24. Le 9 décembre 1997, le tribunal ordonna au combinat minier de payer au douzième requérant la somme de 1 505,69 UAH correspondant à sa pension d’invalidité pour la période du 26 novembre 1996 au 1er avril 1997, ainsi que la somme de 61 255,70 UAH en tant que supplément. Le tribunal fixa aussi à 612,70 UAH le montant mensuel de la pension à compter d’avril 1997.
25. Le 24 novembre 1997, le tribunal ordonna au combinat minier de payer au treizième requérant la somme de 3 094,35 UAH correspondant à sa pension d’invalidité pour la période du 1er août 1996 au 1er novembre 1997. Le tribunal fixa aussi à 343,67 UAH le montant mensuel de la pension à compter de novembre 1997.
26. Le 27 février 1998, le tribunal de première instance de Tchervonograd fit parvenir au combinat minier n° 2 « Tchervonogradska » les ordres d’exécution (виконавчі листи) des jugements rendus.
27. Par une lettre du 11 septembre 1998, le président du tribunal de première instance de Tchervonograd informa les requérants que les jugements rendus restaient inexécutés à cause de l’absence de régularité dans le remboursement, par le département régional du Trésor public, des dépenses courantes du combinat.
28. Par une lettre du 28 janvier 1999, le président du tribunal de première instance de Tchervonograd somma le combinat d’exécuter les jugements rendus.
29. Par un arrêté du 8 octobre 1999, le premier adjoint du président de la Cour suprême de l’Ukraine suspendit la procédure d’exécution du jugement du 24 novembre 1997 rendu en faveur du premier requérant.
30. Par des lettres du 14 octobre 1999, le département du ministère de la Justice (управління юстиції) dans la région de Lvov informa l’adjoint du ministre de la Justice de la suspension, par l’arrêté du 8 octobre 1999, de la procédure d’exécution des jugements rendus en faveur des deuxième, troisième, quatrième, huitième, dixième et onzième requérants.
31. Par une lettre du 25 octobre 1999, la Cour suprême de l’Ukraine informa la direction du combinat que l’arrêté du 8 octobre 1999 ne visait que la suspension de la procédure d’exécution du jugement du 24 novembre 1997, rendu en faveur du premier requérant.
32. Les 22 décembre 1999 et 14 janvier 2000, à la demande de l’adjoint du président de la Cour suprême de l’Ukraine, tous les jugements en question furent annulés pour inobservation de la législation, et les affaires furent renvoyées devant le tribunal de première instance.
33. Par treize jugements du 26 octobre 2000, le tribunal de première instance de Tchervonograd, après avoir pris acte de l’accord conclu entre les requérants et le Gouvernement, constata l’absence de prétentions des requérants à l’encontre du combinat minier n° 2 « Tchervonogradska » et prononça la clôture des procédures y relatives.
EN DROIT
34. La Cour prend acte du règlement amiable intervenu entre les parties, dont les termes sont exposés aux paragraphes 7 et 8 ci-dessus (article 39 de la Convention).

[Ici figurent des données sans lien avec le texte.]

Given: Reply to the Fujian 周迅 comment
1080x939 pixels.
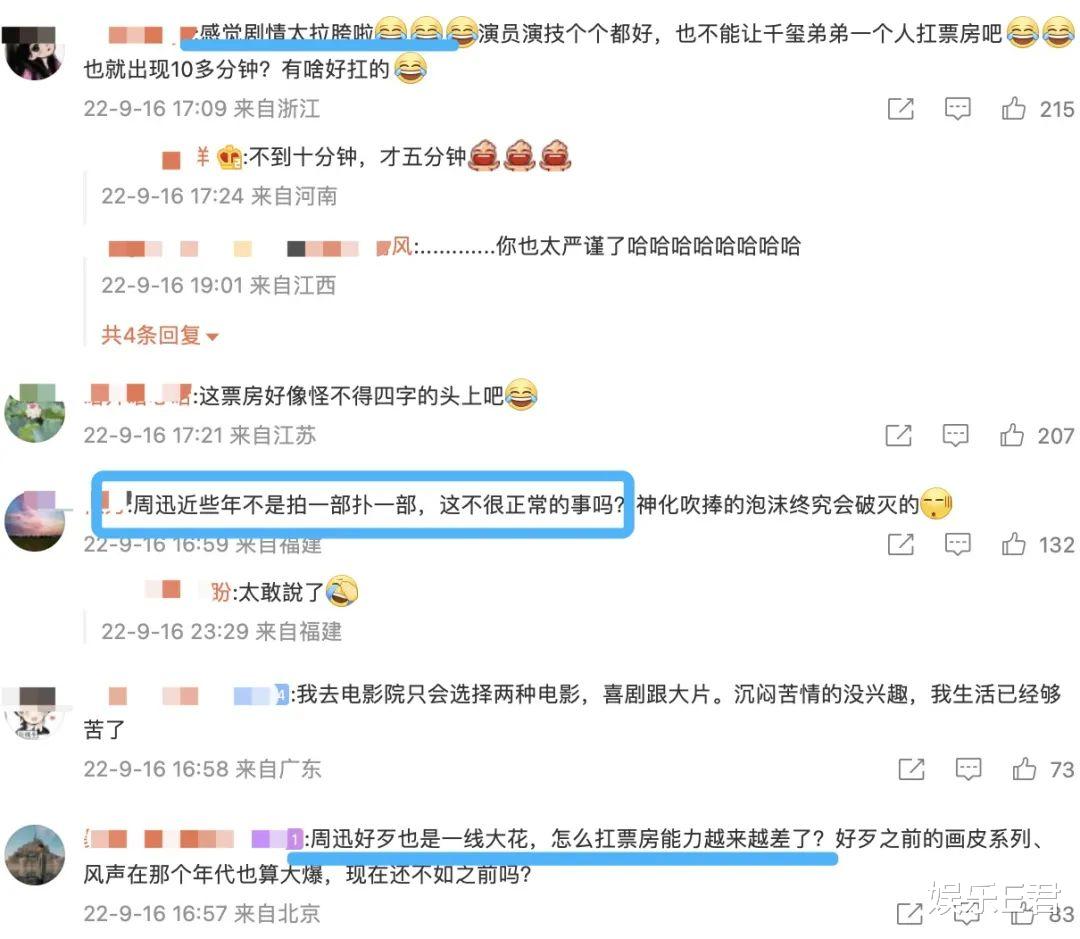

Elle constate que, conformément à l’accord conclu, le Gouvernement a payé les montants réclamés par les requérants qui les ont acceptés. La Cour estime, en conséquence, que l’affaire est résolue au sens de l’article 37 § 1 b) de la Convention. Elle est assurée que ledit règlement s’inspire du respect des droits de l’homme tels que les reconnaissent la Convention ou ses Protocoles (articles 37 § 1 in fine de la Convention et 62 § 3 du règlement).
35. Le fait que, ultérieurement, par des lettres des 21 novembre 2000, 10 janvier et 4 février 2001, les requérants sont revenus sur leur décision et ont demandé à la Cour de ne pas rayer l’affaire du rôle et de statuer au fond, n’est pas de nature à rendre caduc l’accord conclu entre les parties, dans le cas d’espèce. La Cour ne saurait donc poursuivre l’examen de la requête.
36. Partant, il convient de rayer l’affaire du rôle.
PAR CES MOTIFS, LA COUR, À L’UNANIMITÉ,
Décide de rayer l’affaire du rôle.
Fait en français, puis communiqué par écrit le 3 mai 2001 en application de l’article 77 §§ 2 et 3 du règlement.